■ **EXERCISE DETAILS**:
Leaving out every picture, output the records below exactly as they are.

■ **EXERCISE MATERIALS**:
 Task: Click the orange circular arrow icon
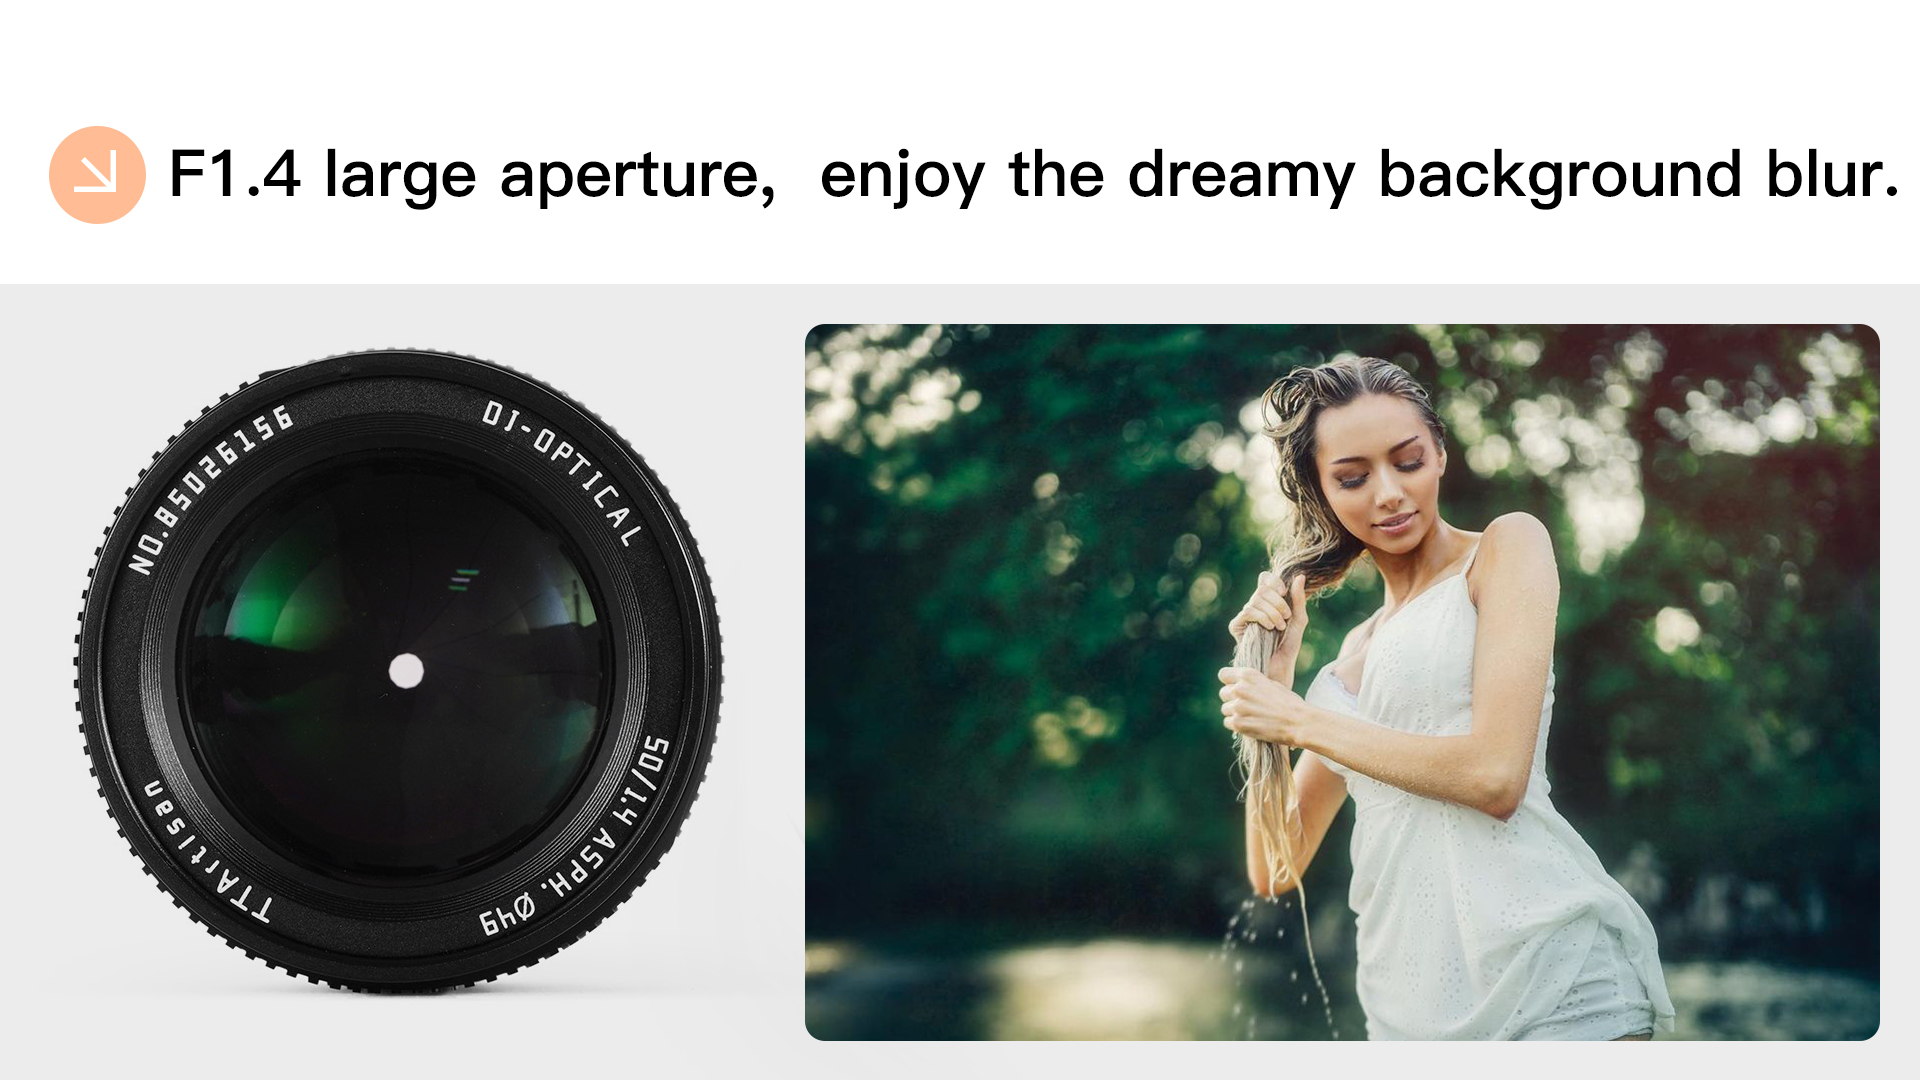click(97, 175)
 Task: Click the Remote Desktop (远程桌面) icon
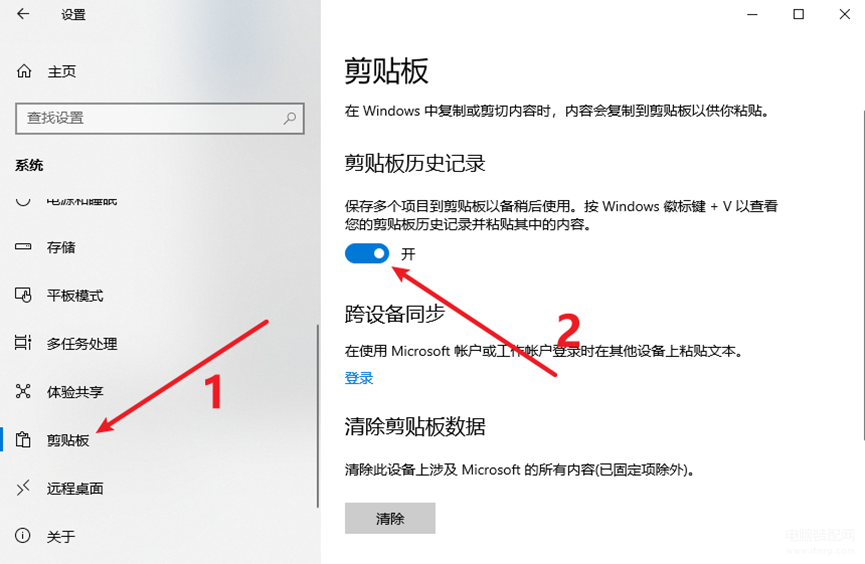point(23,488)
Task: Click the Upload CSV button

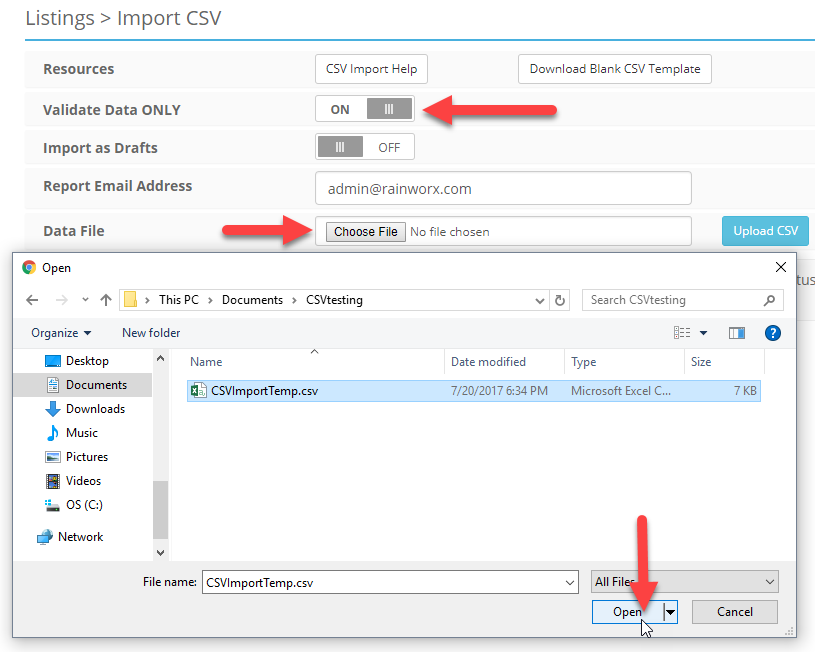Action: 765,230
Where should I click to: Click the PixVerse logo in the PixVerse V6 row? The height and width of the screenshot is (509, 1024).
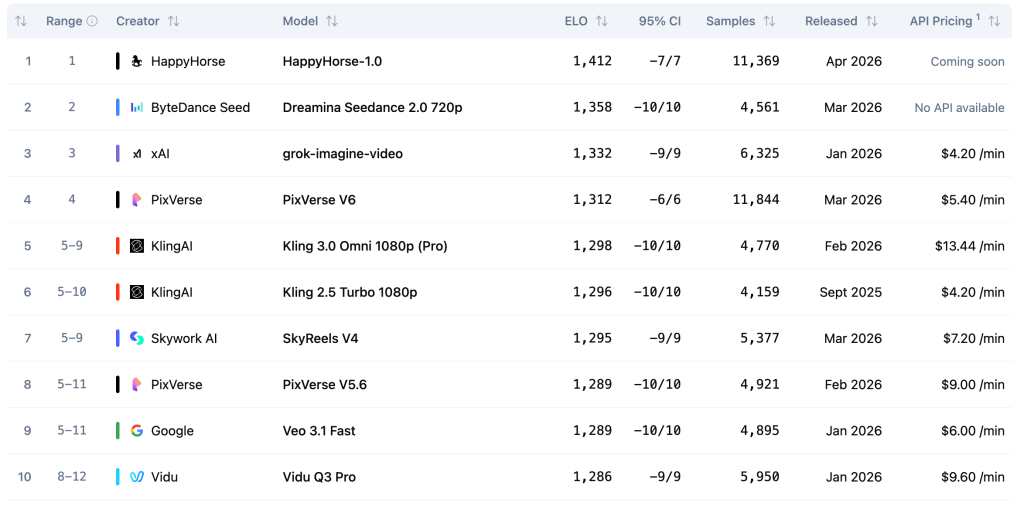click(137, 200)
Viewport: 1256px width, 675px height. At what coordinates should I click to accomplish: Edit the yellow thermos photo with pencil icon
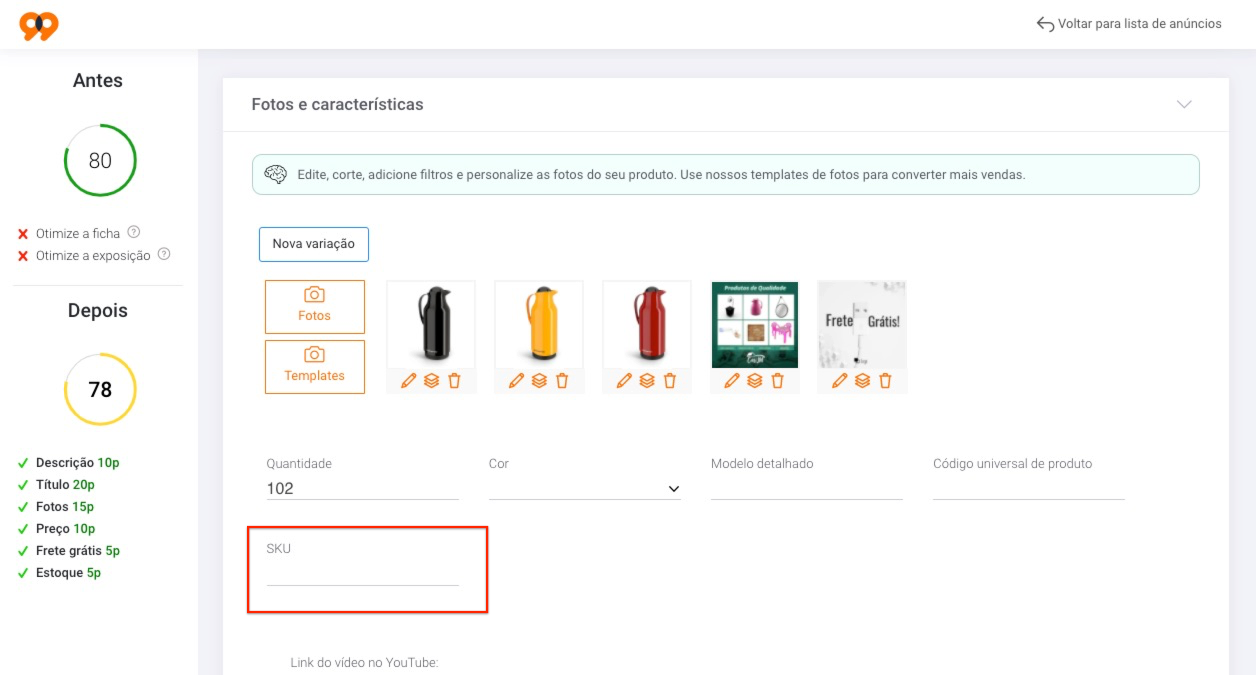pos(516,381)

■ **EXERCISE OUTPUT**:
 Task: Click the orange circular arrow icon
click(97, 175)
 Task: Click the Remote Desktop (远程桌面) icon
point(23,488)
Task: Click the Upload CSV button

Action: 765,230
Where should I click to: Click the PixVerse logo in the PixVerse V6 row? The height and width of the screenshot is (509, 1024).
click(137, 200)
Viewport: 1256px width, 675px height. At what coordinates should I click to accomplish: Edit the yellow thermos photo with pencil icon
pos(516,381)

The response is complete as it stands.